Activity: Among the lines below, restate word for word only those from the line with "The height and width of the screenshot is (698, 883)." through the line with "Given: Select the checkbox for order 10268", with both end lines kept.

((

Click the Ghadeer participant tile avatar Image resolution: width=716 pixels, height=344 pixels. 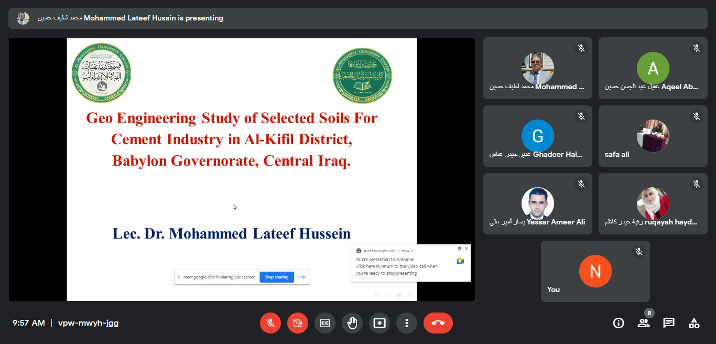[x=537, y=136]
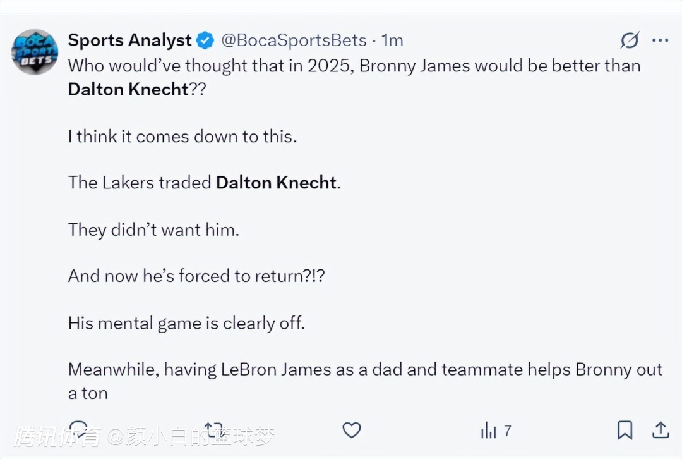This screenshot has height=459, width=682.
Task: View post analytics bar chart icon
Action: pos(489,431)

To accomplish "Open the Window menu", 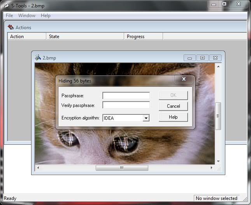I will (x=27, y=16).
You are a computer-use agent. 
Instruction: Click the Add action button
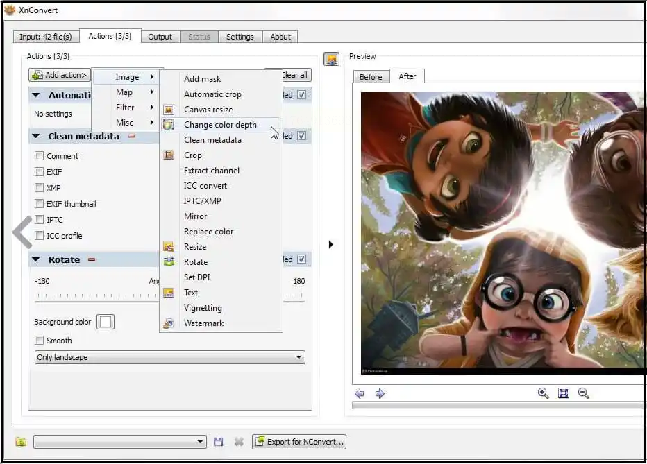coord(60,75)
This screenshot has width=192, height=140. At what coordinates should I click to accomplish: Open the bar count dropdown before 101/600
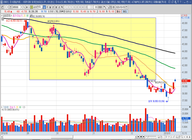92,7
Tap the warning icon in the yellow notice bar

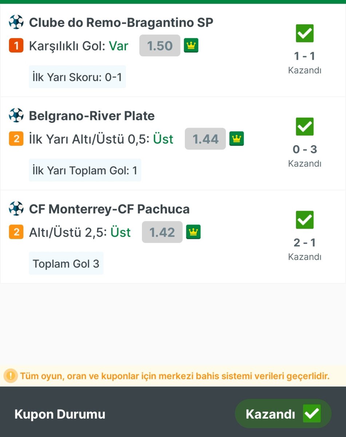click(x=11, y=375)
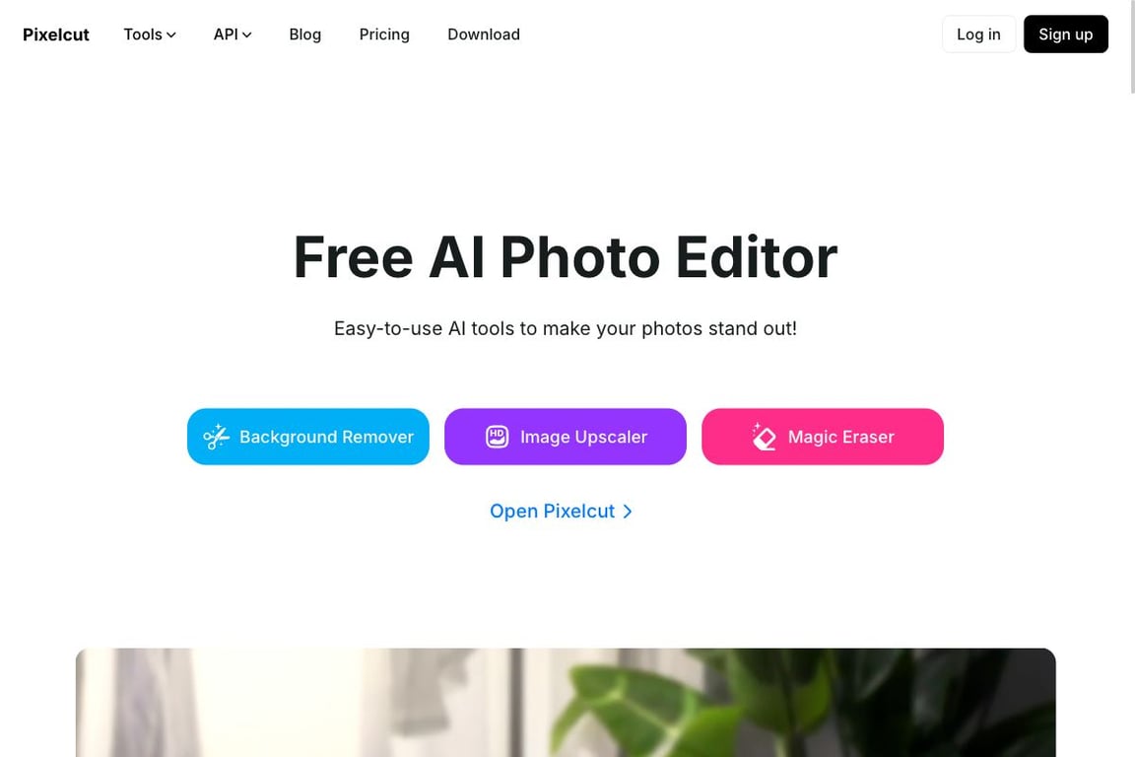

))
((

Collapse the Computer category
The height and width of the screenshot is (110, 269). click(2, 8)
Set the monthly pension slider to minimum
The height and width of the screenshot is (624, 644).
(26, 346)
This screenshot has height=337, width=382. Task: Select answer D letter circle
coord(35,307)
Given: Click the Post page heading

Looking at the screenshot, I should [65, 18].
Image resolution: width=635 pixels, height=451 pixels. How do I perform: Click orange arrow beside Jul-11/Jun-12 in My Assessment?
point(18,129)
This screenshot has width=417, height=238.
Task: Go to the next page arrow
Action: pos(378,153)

))
((

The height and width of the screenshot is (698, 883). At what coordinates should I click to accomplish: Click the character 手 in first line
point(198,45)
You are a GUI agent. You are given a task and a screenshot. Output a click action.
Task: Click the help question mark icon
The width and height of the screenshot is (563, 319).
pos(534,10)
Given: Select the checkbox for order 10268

))

Answer area:
The height and width of the screenshot is (698, 883). At what coordinates should I click to accomplish: Click the character 手 in first line
point(198,45)
You are a GUI agent. You are given a task and a screenshot. Output a click action.
Task: Click the help question mark icon
The width and height of the screenshot is (563, 319).
pos(534,10)
Given: Select the checkbox for order 10268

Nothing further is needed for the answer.